▸ Supplied entries:
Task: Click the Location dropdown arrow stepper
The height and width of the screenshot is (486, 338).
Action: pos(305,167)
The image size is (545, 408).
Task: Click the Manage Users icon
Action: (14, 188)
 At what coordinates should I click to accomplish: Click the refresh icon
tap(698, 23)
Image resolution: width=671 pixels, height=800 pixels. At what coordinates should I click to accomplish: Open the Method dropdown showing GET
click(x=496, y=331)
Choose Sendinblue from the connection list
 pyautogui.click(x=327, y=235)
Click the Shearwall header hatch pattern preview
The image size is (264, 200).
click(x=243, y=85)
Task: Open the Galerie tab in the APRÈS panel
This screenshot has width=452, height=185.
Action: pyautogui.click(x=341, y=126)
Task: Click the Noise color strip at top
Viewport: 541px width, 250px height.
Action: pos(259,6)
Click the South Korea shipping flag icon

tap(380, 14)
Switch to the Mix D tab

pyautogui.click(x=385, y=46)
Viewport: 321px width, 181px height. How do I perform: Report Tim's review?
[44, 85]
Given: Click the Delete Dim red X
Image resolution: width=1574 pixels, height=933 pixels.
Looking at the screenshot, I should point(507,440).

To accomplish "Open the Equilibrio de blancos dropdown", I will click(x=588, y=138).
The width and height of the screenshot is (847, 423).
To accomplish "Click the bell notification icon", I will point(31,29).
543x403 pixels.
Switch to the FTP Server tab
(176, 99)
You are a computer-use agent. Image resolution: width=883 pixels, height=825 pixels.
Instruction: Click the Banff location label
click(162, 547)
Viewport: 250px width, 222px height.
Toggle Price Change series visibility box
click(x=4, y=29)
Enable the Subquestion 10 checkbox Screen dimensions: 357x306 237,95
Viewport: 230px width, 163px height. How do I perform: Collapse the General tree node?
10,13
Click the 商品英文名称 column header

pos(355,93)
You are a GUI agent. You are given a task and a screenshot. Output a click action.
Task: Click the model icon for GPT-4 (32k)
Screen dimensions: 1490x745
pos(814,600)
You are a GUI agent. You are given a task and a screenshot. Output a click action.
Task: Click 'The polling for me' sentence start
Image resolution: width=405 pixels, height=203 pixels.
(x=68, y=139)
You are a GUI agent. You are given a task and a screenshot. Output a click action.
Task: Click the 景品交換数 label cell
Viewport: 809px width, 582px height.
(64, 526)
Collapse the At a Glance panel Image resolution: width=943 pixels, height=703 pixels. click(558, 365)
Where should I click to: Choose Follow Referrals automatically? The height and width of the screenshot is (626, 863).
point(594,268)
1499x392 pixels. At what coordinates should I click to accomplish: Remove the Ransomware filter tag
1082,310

▸ Exercise:
Exactly reproduce every line found in the records.

▸ Expected answer:
Task: Click the Location dropdown arrow stepper
The height and width of the screenshot is (486, 338).
Action: pos(305,167)
The image size is (545, 408).
Task: Click the Manage Users icon
Action: (14, 188)
 At what coordinates should I click to accomplish: Click the refresh icon
tap(698, 23)
Image resolution: width=671 pixels, height=800 pixels. At what coordinates should I click to accomplish: Open the Method dropdown showing GET
click(x=496, y=331)
Choose Sendinblue from the connection list
 pyautogui.click(x=327, y=235)
Click the Shearwall header hatch pattern preview
The image size is (264, 200).
click(x=243, y=85)
Task: Open the Galerie tab in the APRÈS panel
This screenshot has width=452, height=185.
Action: pyautogui.click(x=341, y=126)
Task: Click the Noise color strip at top
Viewport: 541px width, 250px height.
Action: pos(259,6)
Click the South Korea shipping flag icon

tap(380, 14)
Switch to the Mix D tab

pyautogui.click(x=385, y=46)
Viewport: 321px width, 181px height. How do I perform: Report Tim's review?
[44, 85]
Given: Click the Delete Dim red X
Image resolution: width=1574 pixels, height=933 pixels.
Looking at the screenshot, I should point(507,440).

To accomplish "Open the Equilibrio de blancos dropdown", I will click(x=588, y=138).
The width and height of the screenshot is (847, 423).
To accomplish "Click the bell notification icon", I will point(31,29).
543x403 pixels.
Switch to the FTP Server tab
(176, 99)
You are a computer-use agent. Image resolution: width=883 pixels, height=825 pixels.
Instruction: Click the Banff location label
click(162, 547)
Viewport: 250px width, 222px height.
Toggle Price Change series visibility box
click(x=4, y=29)
Enable the Subquestion 10 checkbox Screen dimensions: 357x306 237,95
Viewport: 230px width, 163px height. How do I perform: Collapse the General tree node?
10,13
Click the 商品英文名称 column header

pos(355,93)
You are a GUI agent. You are given a task and a screenshot. Output a click action.
Task: Click the model icon for GPT-4 (32k)
Screen dimensions: 1490x745
pos(814,600)
You are a GUI agent. You are given a task and a screenshot. Output a click action.
Task: Click 'The polling for me' sentence start
Image resolution: width=405 pixels, height=203 pixels.
(x=68, y=139)
You are a GUI agent. You are given a task and a screenshot. Output a click action.
Task: Click the 景品交換数 label cell
Viewport: 809px width, 582px height.
(64, 526)
Collapse the At a Glance panel Image resolution: width=943 pixels, height=703 pixels. click(558, 365)
Where should I click to: Choose Follow Referrals automatically? The height and width of the screenshot is (626, 863).
point(594,268)
1499x392 pixels. At what coordinates should I click to accomplish: Remove the Ransomware filter tag
1082,310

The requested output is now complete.